過去の冤罪から、求められた取り調べの可視化。
可視化に伴い、設けられた司法取引。
今度は、その司法取引で、冤罪を生む危険が予期される。
*****
諏訪警部補は、トラのような鋭い目を作り、力強く答える。
『出し子と集金を担当する”口野”が、取引を希望するそうだ。そっちのパソコンに、被疑者のデータを送っただろ?』
滝馬室は、諏訪警部補の映るウィンドウを縮め、デスクトップにあるフォルダの中から”マル秘”と名のつくフォルダをクリックする。
小さく開いたフォルダには、四つ名前が書かれたファイルがあり、右から【小向】【口野】【益戸】【田代】と並んでいる。

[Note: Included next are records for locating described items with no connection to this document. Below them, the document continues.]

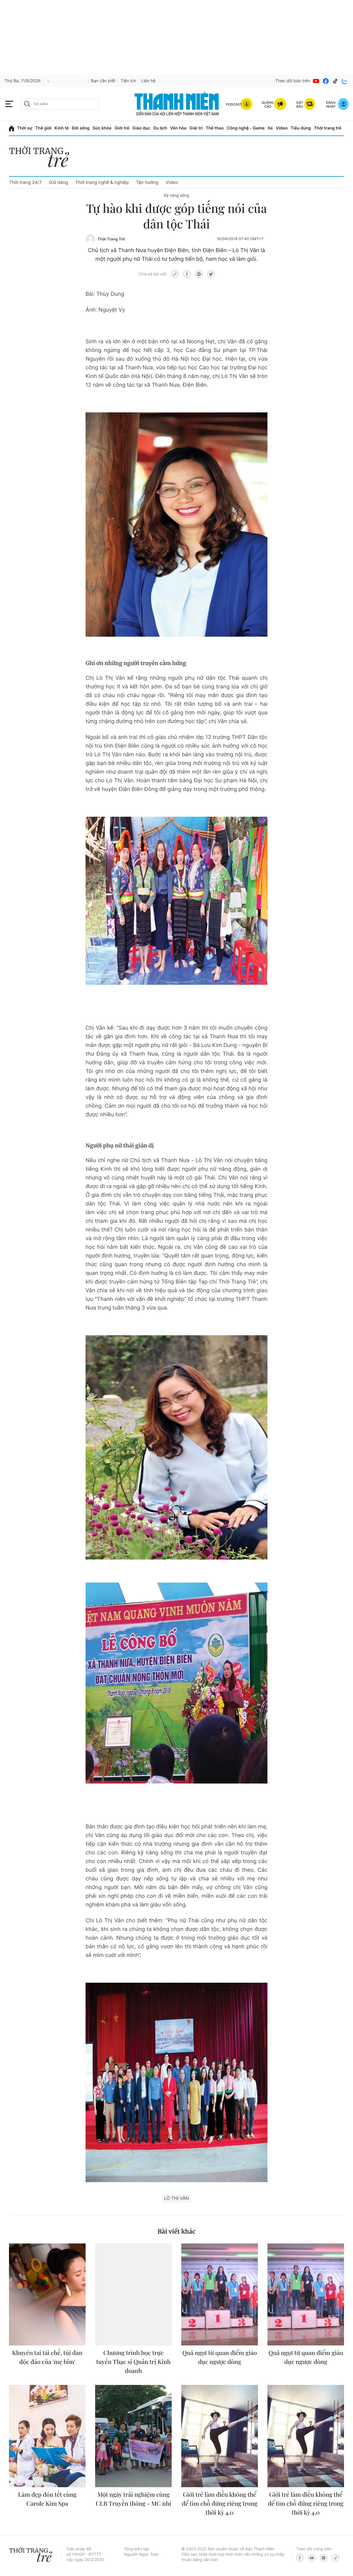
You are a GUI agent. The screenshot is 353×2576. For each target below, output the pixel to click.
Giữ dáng (58, 182)
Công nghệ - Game (246, 128)
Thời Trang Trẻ (111, 239)
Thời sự (24, 128)
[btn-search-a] (27, 104)
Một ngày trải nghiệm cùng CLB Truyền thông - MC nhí (133, 2499)
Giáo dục (141, 128)
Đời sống (80, 128)
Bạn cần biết (103, 80)
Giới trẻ (122, 128)
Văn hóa (178, 128)
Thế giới (43, 128)
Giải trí (196, 128)
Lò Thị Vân (176, 2198)
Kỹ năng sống (176, 195)
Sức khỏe (102, 128)
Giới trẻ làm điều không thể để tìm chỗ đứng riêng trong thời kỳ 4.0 (220, 2503)
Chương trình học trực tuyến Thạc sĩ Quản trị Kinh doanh (133, 2362)
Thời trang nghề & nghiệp (102, 182)
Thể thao (214, 128)
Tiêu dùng (301, 128)
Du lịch (160, 128)
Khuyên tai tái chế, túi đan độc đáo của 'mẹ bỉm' (47, 2357)
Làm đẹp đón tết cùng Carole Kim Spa (47, 2499)
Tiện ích (128, 80)
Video (281, 128)
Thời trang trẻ (327, 128)
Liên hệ (148, 80)
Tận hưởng (147, 182)
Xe (270, 128)
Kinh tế (61, 128)
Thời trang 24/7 (25, 182)
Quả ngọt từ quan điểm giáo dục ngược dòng (219, 2357)
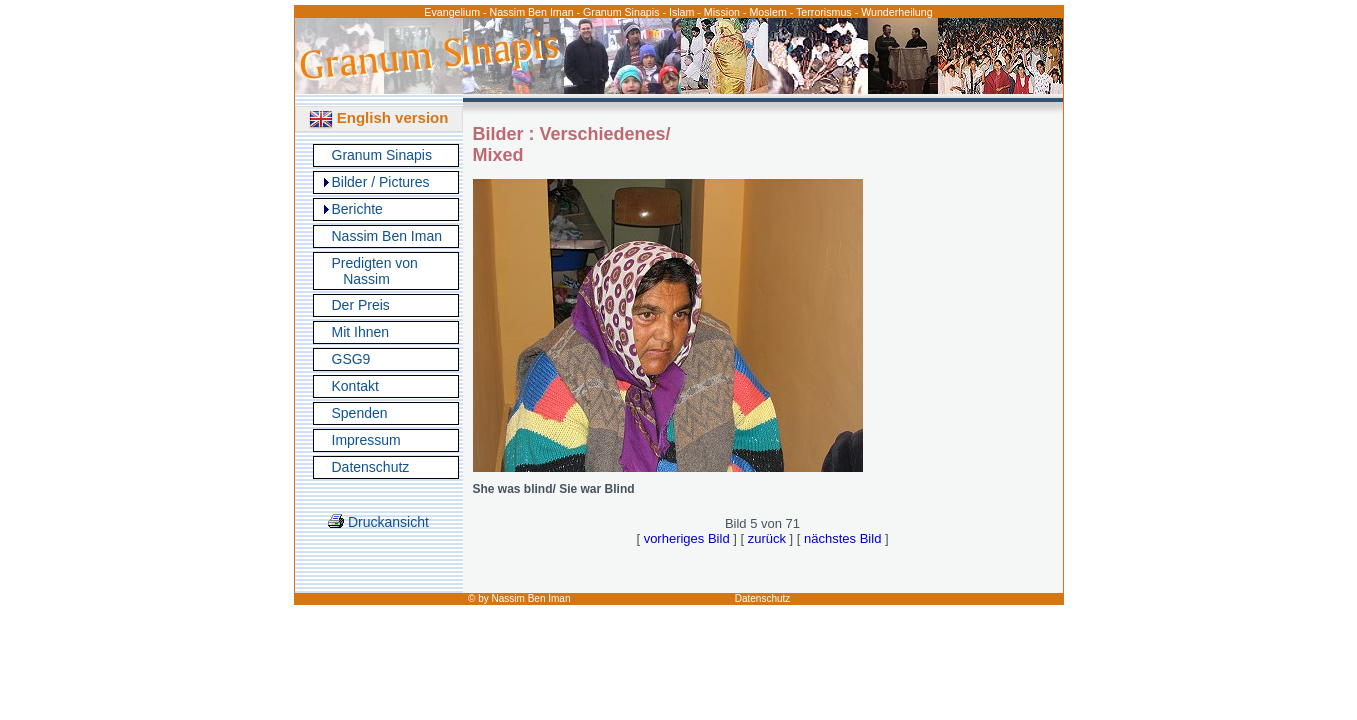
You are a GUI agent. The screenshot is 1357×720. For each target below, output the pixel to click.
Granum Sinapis (382, 155)
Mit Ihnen (361, 332)
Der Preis (361, 305)
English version (379, 117)
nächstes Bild (842, 538)
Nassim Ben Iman (387, 236)
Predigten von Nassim (375, 271)
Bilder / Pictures (381, 182)
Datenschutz (371, 467)
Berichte (357, 209)
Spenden (360, 413)
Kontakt (355, 386)
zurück (767, 538)
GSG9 (351, 359)
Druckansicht (378, 522)
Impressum (366, 440)
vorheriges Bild (687, 538)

ポインタを口野に合わせ、クリックすると、顔を写真が大きく表示された。
長い黒髪を、首の後ろで縛りり、レンズの細い眼鏡をかけている。
レンズの奥の目は、一重まぶたが鋭く尖っていた。
滝馬室と優妃は、同時に眉間にシワを寄せて嫌悪する。
滝馬室が溜め息交じりで口にする。
「この男か……確か、東大を出てるとか言う?」
それを聞いた優妃が、悟られぬように隣に立つ、加賀美の顔を見た。
犯罪者が同じ東大卒と聞いた加賀美は、顔を曇らせ、細身の眼鏡をわずかに浮かせた。
諏訪警部補は付け足す。
『一流大学を出ていて、詐欺の末端じゃ、たいした奴でもないだろうさ?』
優妃が待ちきれないとばかりに、話の先を聞く。
「取り調べで、グループのトップは二人に絞られていました。一人が取引に応じたということは、まさか?」
諏訪警部補は軽く頷くと続けた。